For later editions the author and publishers will no doubt re-jig this final passage to truly portray its impact not just on Martin but on the very nation itself. For now we have an honest, earthy and often dryly perceptive self portrait – “readers may be surprised to know that I was a reasonably intelligent child”. While rugby fans will have plenty of good meat to chew on in the multiple trophy, 82-cap, 15-year Johnson career, it is the two recent personal dramas that are most revealing, the death of his mother, Hilary, last year and the birth of his daughter, Molly, this spring.

Hilary Johnson had been a life force beyond compare. There is a great story of her warming up early to make sure of winning the mother’s race, there is an Eighties picture of her and husband David, along with Martin and his two brothers, Andrew and Will, as entries for Britain’s fittest family, there is the most poignant account of the last holiday all together when terminal cancer had taken over and the final, bittersweet farewell – “Bye Mum, miss you like mad.”

Molly Johnson was born on March 20 (Johnson’s birthday) this year – “the best present I will ever have or could ever have asked for”. There is no morbid sentimentality and glutinous self-advertisement about these passages, and their directness is reflected throughout the book with no concessions to the squeamish.

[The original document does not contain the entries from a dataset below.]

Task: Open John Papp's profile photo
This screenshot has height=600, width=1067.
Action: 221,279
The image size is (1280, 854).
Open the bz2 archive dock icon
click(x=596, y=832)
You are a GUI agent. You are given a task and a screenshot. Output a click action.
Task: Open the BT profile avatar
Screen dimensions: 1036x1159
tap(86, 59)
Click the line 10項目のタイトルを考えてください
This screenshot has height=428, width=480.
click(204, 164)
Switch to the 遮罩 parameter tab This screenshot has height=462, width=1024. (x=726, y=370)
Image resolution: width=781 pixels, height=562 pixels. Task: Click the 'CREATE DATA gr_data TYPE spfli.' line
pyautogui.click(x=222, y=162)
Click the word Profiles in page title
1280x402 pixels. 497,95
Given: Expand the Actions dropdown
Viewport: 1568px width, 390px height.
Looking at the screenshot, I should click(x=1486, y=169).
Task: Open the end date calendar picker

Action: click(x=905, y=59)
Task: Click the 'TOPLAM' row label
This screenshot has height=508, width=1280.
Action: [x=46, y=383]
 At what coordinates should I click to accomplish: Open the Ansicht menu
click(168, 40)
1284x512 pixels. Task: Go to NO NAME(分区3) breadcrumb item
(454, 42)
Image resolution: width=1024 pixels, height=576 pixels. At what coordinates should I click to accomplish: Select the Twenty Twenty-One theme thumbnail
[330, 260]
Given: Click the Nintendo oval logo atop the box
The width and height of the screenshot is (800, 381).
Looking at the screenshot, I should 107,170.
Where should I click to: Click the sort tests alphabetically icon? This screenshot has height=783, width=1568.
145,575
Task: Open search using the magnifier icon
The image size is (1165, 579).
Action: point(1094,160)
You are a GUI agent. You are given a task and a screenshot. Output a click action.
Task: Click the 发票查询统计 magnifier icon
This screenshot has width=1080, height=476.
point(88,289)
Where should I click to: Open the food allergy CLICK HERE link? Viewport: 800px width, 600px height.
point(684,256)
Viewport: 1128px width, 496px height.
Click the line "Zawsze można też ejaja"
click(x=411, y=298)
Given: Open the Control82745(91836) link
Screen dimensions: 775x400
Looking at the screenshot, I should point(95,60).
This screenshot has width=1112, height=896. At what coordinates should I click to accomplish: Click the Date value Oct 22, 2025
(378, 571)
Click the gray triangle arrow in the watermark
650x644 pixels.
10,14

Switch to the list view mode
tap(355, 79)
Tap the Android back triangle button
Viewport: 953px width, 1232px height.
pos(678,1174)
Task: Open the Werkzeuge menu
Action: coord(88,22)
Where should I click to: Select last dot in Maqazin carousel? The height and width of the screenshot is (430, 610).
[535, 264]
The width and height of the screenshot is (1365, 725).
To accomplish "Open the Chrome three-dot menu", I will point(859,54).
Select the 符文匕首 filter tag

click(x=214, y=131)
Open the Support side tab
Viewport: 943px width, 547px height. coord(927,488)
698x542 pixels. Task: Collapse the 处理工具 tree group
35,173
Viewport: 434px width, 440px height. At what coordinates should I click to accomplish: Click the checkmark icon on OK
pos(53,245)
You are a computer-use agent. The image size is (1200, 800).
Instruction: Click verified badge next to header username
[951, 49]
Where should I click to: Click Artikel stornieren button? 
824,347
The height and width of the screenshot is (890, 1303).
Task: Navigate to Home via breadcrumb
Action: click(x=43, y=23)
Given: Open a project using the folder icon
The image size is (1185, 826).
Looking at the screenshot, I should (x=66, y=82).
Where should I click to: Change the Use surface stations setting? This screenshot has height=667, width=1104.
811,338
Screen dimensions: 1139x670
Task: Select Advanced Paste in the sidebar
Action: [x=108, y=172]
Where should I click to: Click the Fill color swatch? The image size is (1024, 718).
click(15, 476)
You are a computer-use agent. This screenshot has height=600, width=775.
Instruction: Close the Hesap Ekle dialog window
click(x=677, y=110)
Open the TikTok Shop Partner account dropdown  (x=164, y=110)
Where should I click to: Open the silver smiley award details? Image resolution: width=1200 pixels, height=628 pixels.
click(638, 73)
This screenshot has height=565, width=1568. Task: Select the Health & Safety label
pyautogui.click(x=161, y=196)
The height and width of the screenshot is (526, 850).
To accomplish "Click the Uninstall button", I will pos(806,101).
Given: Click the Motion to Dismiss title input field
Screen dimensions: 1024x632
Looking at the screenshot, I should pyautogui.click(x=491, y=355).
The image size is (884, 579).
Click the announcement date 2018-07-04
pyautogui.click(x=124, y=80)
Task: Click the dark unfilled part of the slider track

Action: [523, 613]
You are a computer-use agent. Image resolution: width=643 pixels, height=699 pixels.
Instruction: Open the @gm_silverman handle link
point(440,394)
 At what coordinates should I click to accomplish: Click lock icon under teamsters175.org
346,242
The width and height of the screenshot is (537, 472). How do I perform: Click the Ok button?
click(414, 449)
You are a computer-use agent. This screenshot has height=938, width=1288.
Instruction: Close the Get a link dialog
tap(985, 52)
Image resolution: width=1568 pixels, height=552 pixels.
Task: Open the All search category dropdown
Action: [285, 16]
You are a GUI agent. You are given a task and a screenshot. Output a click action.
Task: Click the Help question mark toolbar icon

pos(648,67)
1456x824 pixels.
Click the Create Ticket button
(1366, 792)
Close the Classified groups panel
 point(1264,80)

Formative days in New Zealand included wild boar hunting with a carving knife as well as a Junior All Black cap. Captaincy tributes to Will Carling – “I speak as I find and I liked and respected him” – and Dean Richards – “utterly old school, anti-modernist and one of the least pretentious guys you could ever meet”, are tempered with memories of `To My Left’ Richards’ favourite post-match game. “Essentially it involves punching the guy to your left. Believe me no one wanted to sit to the left of Deano, all 20st and ham-sized fists.”

Martin Johnson’s time has taken us into the professional age and his judgments on everything from Bob Dwyer’s sacking at Leicester, to the England players’ strike, to the unhappy Lions tour of 2001 are unapologetic, but generous to others and unsparing of himself. “I was a fan before I was a player,” he writes, “and I remember the excitement and drama when a match erupted. Clearly, I am not an angel. I straight-armed the Argentinian scrum-half in a game in 1996 and could have cost us the match with my stupidity. I have been binned a few times for throwing punches and fair enough. I smacked Matt Dawson once, though one or two people might congratulate me for that!”

Martin Johnson is a man you want to follow. The 350 hardback pages are quite a journey, but, with the World Cup still intoxicating us this Christmas, millions will feel compelled to make the trip.